O Don't have brain surgery
It's embarrassing having something so trite on my list. I always want to be original, y'know? Include something everyone and their dog isn't already including. But alas. I didn't have my mindmeat penetrated by my brain surgeon, though, so that's something. It still looms over me though.

X Overcome social media fears
Ugh, no.

O Go to Korea
I technically did go to South Korea for a month, but far from being some amazing experience I'll cherish forever, I cringe whenever I think about it, as I do daily.

X Release an app
No, I did not release an app. I don't think I even really pursued this seriously at all in 2017.

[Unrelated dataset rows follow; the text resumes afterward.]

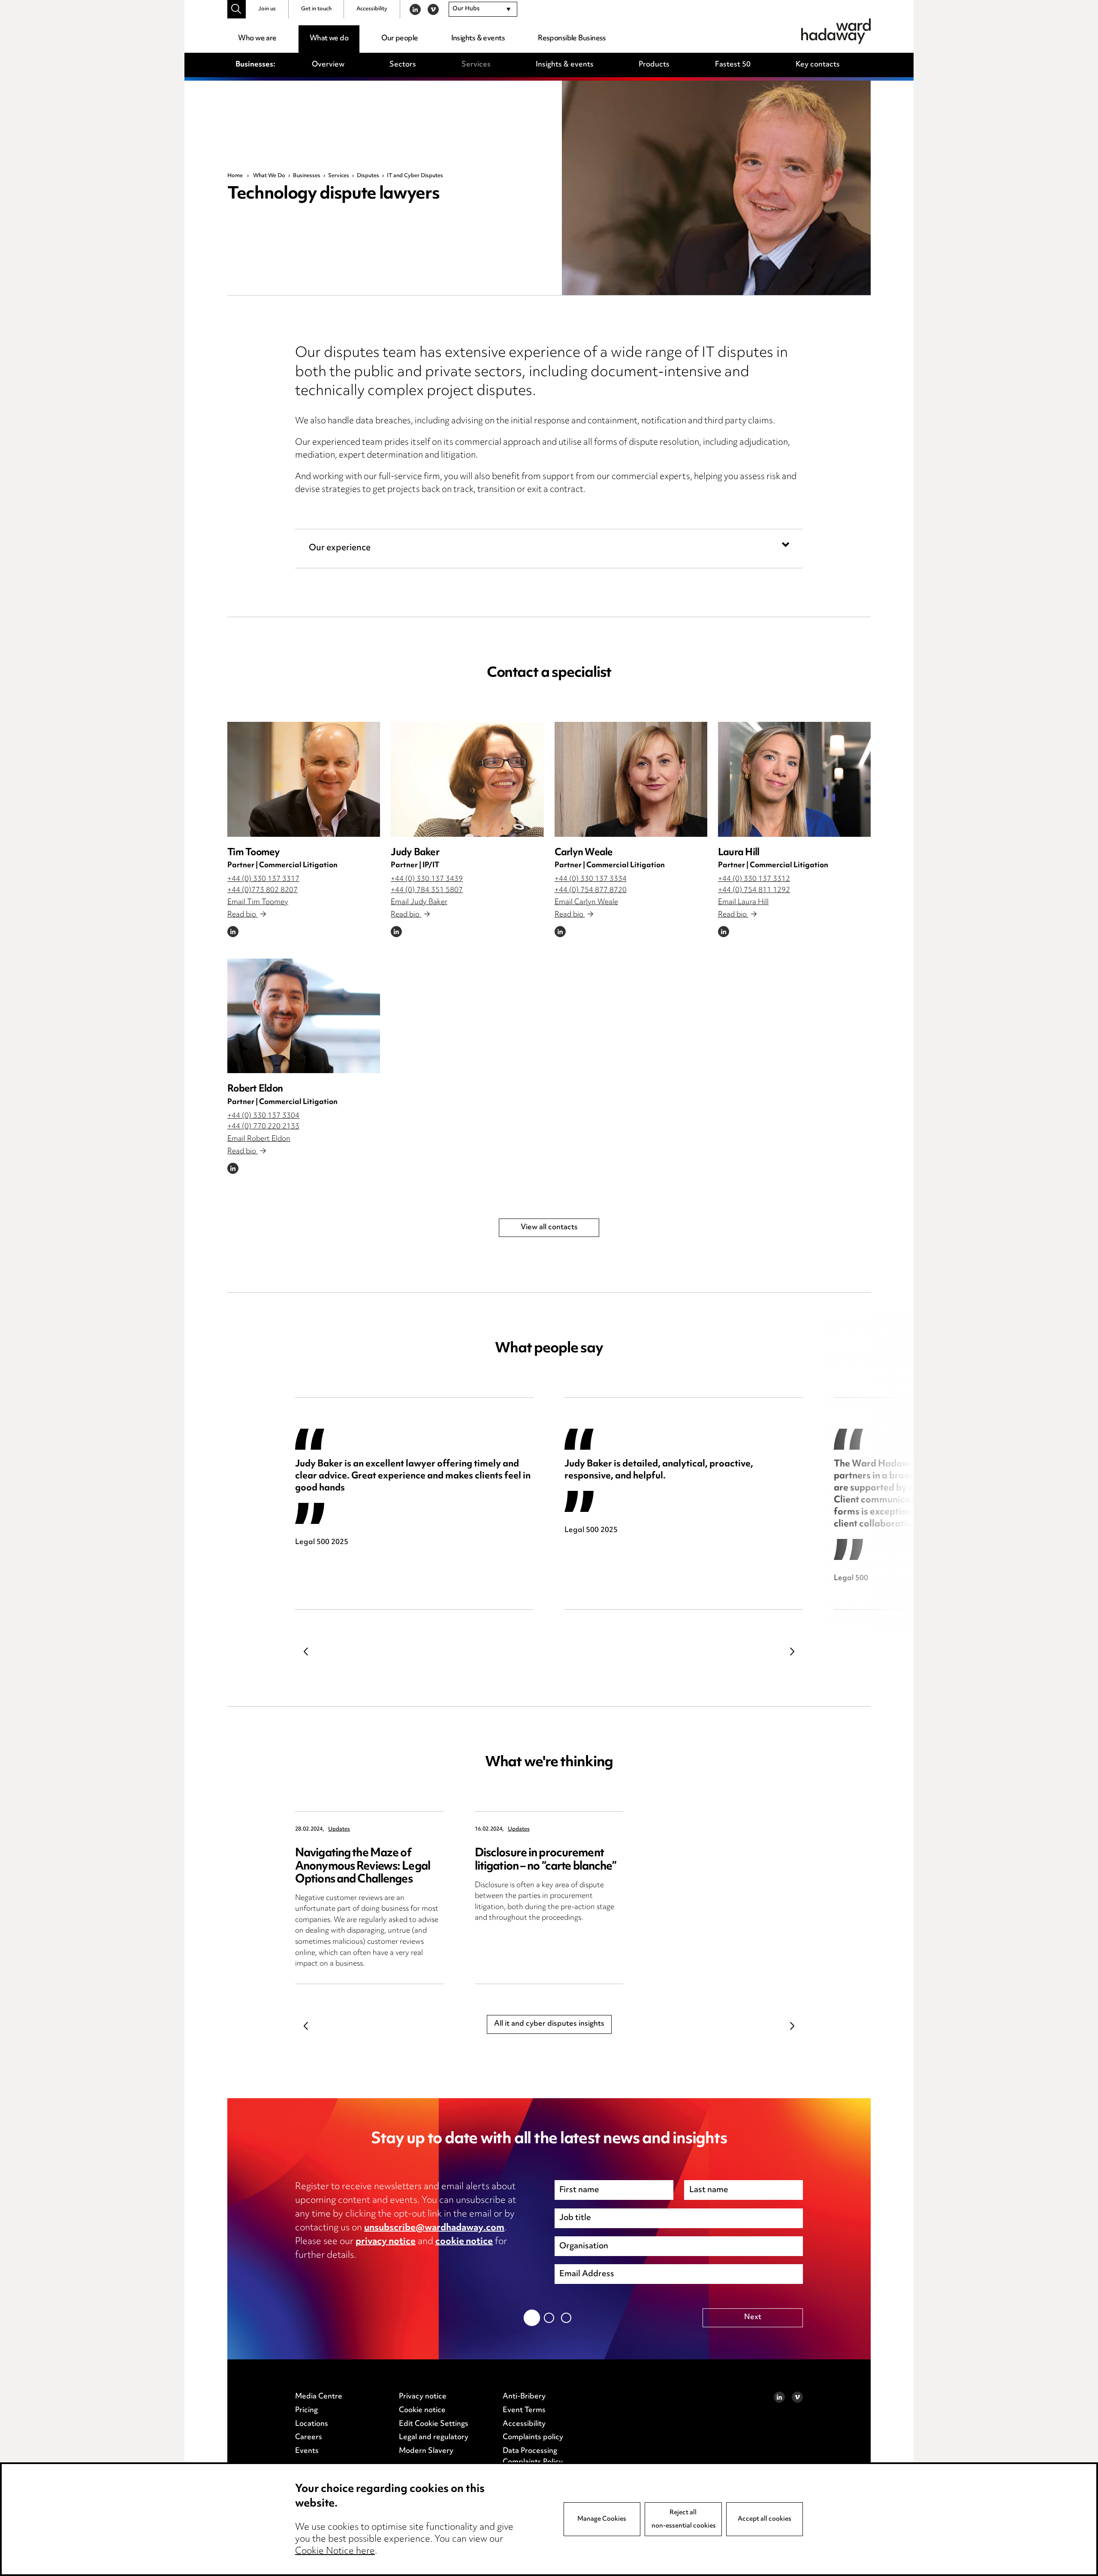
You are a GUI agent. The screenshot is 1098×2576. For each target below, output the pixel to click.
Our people (399, 38)
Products (654, 64)
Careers (308, 2437)
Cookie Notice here (335, 2551)
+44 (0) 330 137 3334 (591, 879)
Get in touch (316, 9)
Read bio (242, 915)
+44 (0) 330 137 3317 (263, 879)
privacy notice (386, 2241)
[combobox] (483, 9)
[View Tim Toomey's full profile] (303, 779)
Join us (267, 9)
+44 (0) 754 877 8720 (591, 890)
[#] (236, 9)
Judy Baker (415, 853)
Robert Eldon (255, 1089)
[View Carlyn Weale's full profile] (631, 779)
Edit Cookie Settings (433, 2424)
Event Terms (524, 2410)
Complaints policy (533, 2437)
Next (792, 1651)
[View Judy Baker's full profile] (467, 779)
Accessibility (371, 9)
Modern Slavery (426, 2451)
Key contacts (818, 64)
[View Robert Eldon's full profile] (303, 1016)
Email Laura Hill (743, 902)
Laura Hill (739, 853)
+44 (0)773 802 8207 (262, 890)
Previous (306, 1651)
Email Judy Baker (419, 902)
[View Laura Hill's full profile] (794, 779)
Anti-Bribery (524, 2396)
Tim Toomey (253, 853)
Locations (311, 2424)
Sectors (402, 64)
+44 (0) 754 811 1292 (754, 890)
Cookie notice (422, 2410)
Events (307, 2451)
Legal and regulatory (433, 2437)
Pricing (306, 2410)
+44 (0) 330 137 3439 (427, 879)
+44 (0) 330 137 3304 (263, 1116)
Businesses (306, 175)
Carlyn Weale (584, 853)
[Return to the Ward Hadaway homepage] (836, 31)
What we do (329, 38)
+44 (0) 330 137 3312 (754, 879)
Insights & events (478, 38)
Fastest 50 (733, 64)
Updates (339, 1829)
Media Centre (318, 2396)
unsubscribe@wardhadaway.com (434, 2228)
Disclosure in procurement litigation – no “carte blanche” (546, 1860)
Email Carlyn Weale (586, 902)
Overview (328, 64)
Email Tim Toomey (257, 902)
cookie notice (464, 2241)
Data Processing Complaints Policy (533, 2457)
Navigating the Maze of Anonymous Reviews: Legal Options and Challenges (362, 1866)
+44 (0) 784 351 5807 (427, 890)
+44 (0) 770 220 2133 (263, 1126)
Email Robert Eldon (258, 1139)
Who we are (257, 38)
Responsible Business (572, 38)
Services (476, 64)
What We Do (269, 175)
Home (235, 175)
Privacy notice (422, 2396)
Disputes (368, 175)
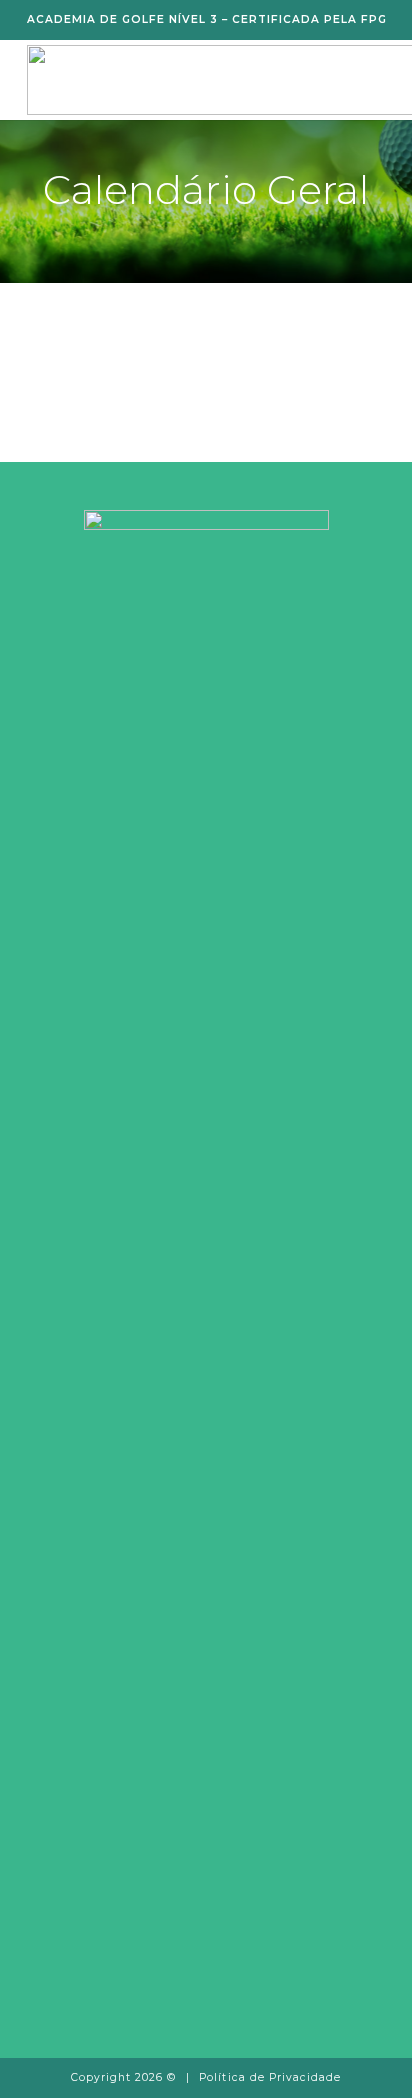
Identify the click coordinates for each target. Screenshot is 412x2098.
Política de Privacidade (270, 2077)
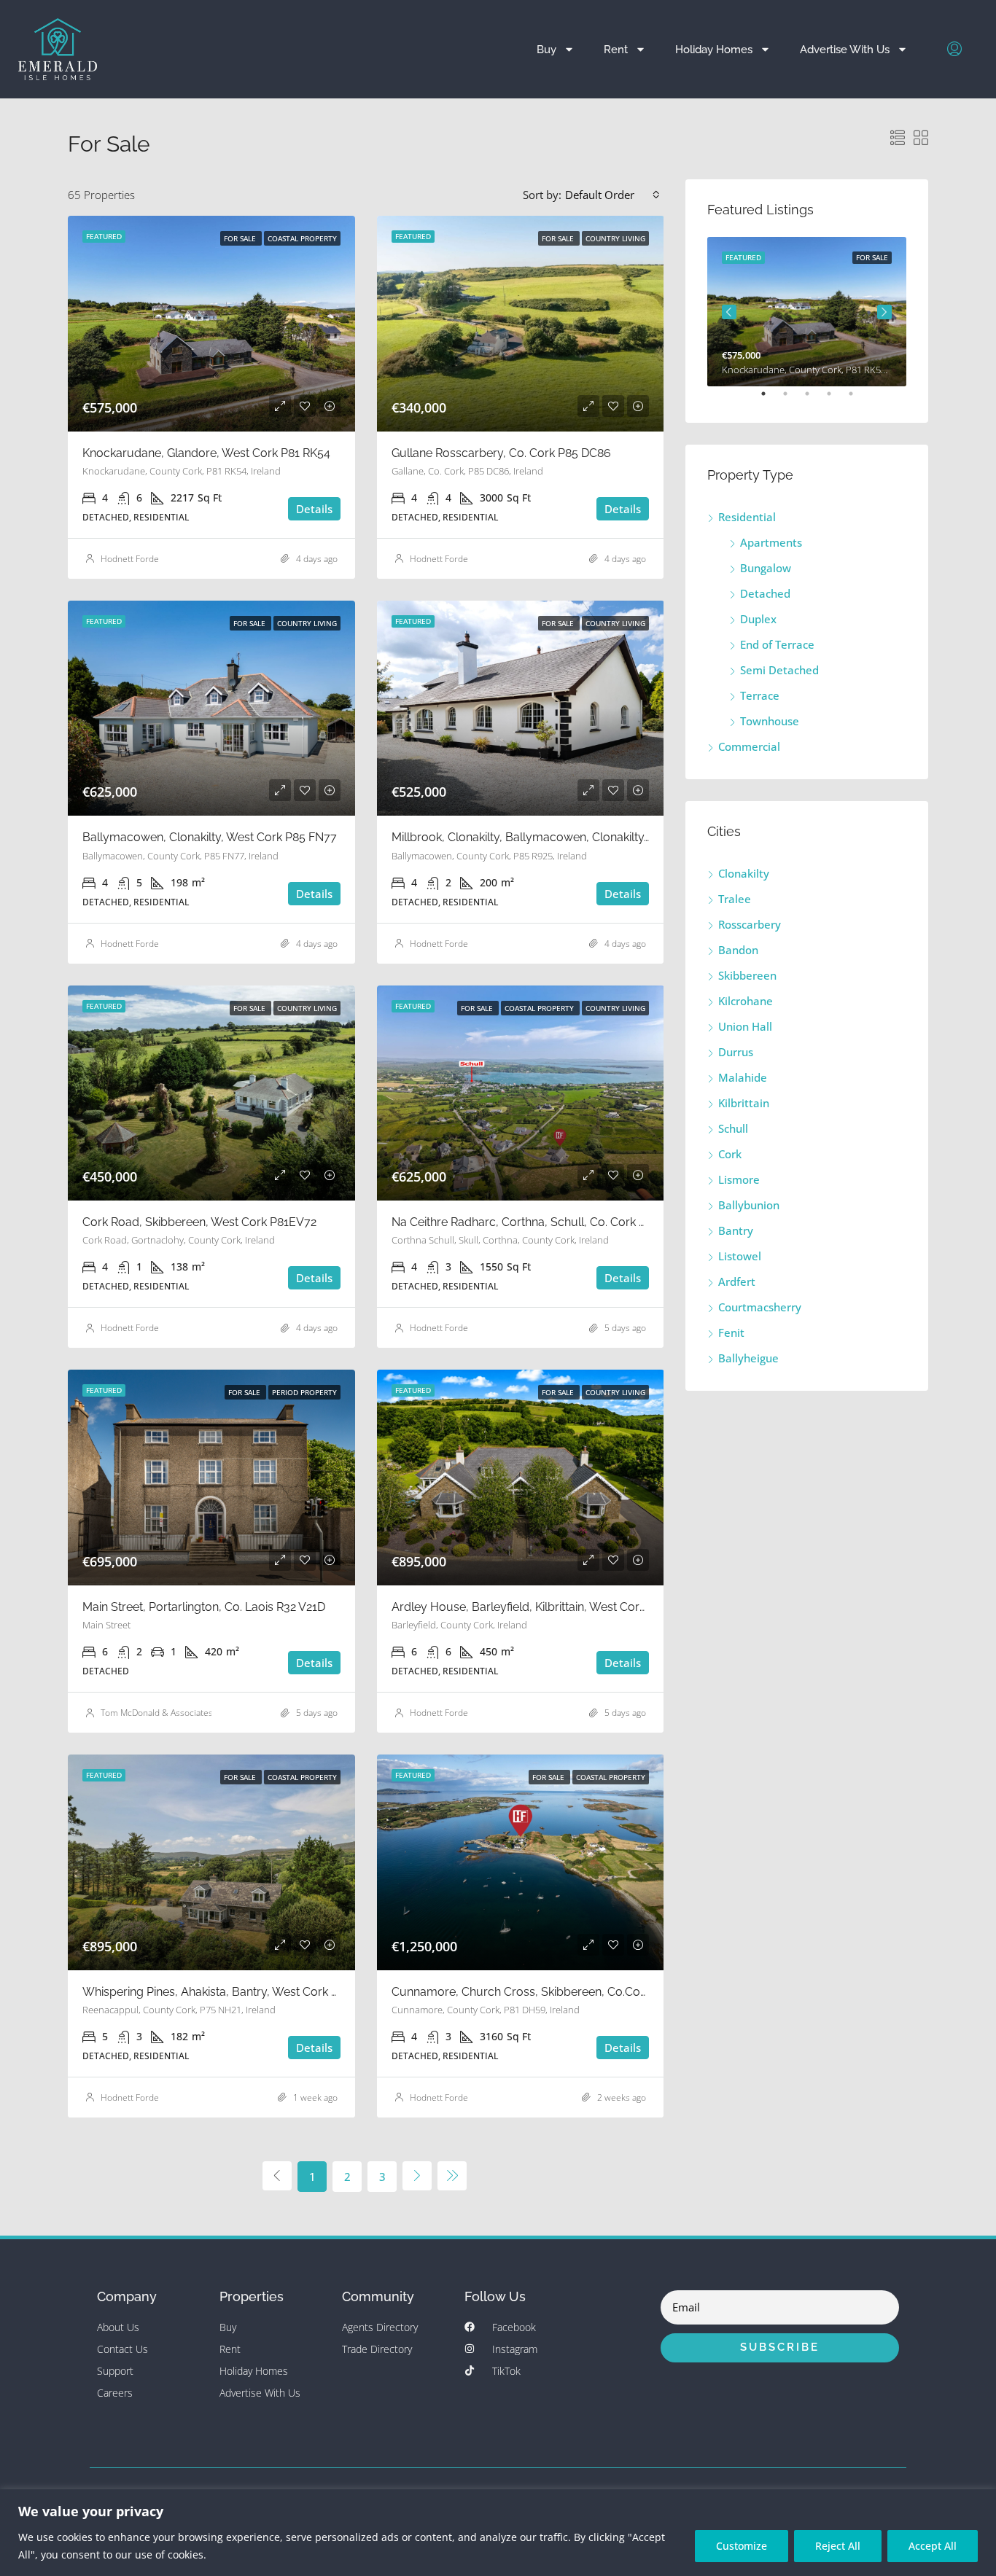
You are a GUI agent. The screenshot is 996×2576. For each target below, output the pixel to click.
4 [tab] (836, 399)
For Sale (241, 238)
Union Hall (745, 1026)
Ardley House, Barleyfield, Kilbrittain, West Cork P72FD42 (543, 1607)
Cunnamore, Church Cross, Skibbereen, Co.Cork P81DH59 (547, 1992)
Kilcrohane (745, 1001)
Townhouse (769, 721)
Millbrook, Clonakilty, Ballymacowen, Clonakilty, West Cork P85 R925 (575, 837)
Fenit (731, 1332)
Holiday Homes (713, 49)
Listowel (739, 1256)
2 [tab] (792, 399)
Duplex (758, 619)
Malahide (742, 1077)
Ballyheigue (748, 1358)
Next (884, 312)
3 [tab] (814, 399)
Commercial (749, 746)
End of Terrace (777, 644)
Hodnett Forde (130, 559)
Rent (616, 49)
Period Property (304, 1392)
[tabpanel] (806, 311)
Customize (741, 2546)
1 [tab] (770, 399)
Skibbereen (747, 975)
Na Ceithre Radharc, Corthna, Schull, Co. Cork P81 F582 (539, 1222)
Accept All (933, 2546)
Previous (729, 312)
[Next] (417, 2175)
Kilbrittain (743, 1103)
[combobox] (612, 194)
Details (314, 508)
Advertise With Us (845, 49)
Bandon (738, 949)
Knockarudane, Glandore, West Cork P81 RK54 (206, 453)
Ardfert (736, 1281)
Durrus (735, 1052)
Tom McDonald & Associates (157, 1712)
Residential (747, 517)
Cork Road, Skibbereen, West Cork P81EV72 (199, 1222)
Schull (733, 1128)
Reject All (837, 2546)
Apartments (771, 542)
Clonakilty (743, 873)
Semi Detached (779, 670)
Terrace (759, 695)
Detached (765, 593)
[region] (498, 2532)
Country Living (615, 238)
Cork (730, 1154)
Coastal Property (302, 238)
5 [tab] (858, 399)
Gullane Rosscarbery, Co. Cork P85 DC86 (501, 453)
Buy (546, 49)
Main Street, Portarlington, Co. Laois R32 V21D (203, 1607)
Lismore (739, 1179)
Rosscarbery (749, 924)
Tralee (734, 898)
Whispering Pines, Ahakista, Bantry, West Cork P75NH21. (232, 1992)
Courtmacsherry (759, 1307)
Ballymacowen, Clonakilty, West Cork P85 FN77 (209, 837)
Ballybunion (748, 1205)
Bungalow (765, 568)
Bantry (735, 1230)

X Get at least some part time work experience
I've still never been an employee, paid or not.



So what's that, 3 out of 9? 33%? That'd be an E- grade at this university. A fail. I failed 2017. So I should set more realistically achievable goals for this year, right?

Honestly, I don't know if I'll even bother coming up with any for 2018, because I don't really expect to make it through the year. I've been talking about suicide for ages now, and it's got to the point where I'm fairly sure that'll be my fate sooner rather than later. I don't have the noose around my neck as I write this or anything, and I don't know when I'd make that final leap, but I just don't really see any future for me other than stressful loneliness, so I might as well face my inevitable end on my own terms to avoid all that.

Perhaps my feelings about that, about the value and potential of my life, will change over the course of the year. I don't know. Maybe then I'll come up with some goals. But for now, I'll just leave this blank, and get back to that exam revision.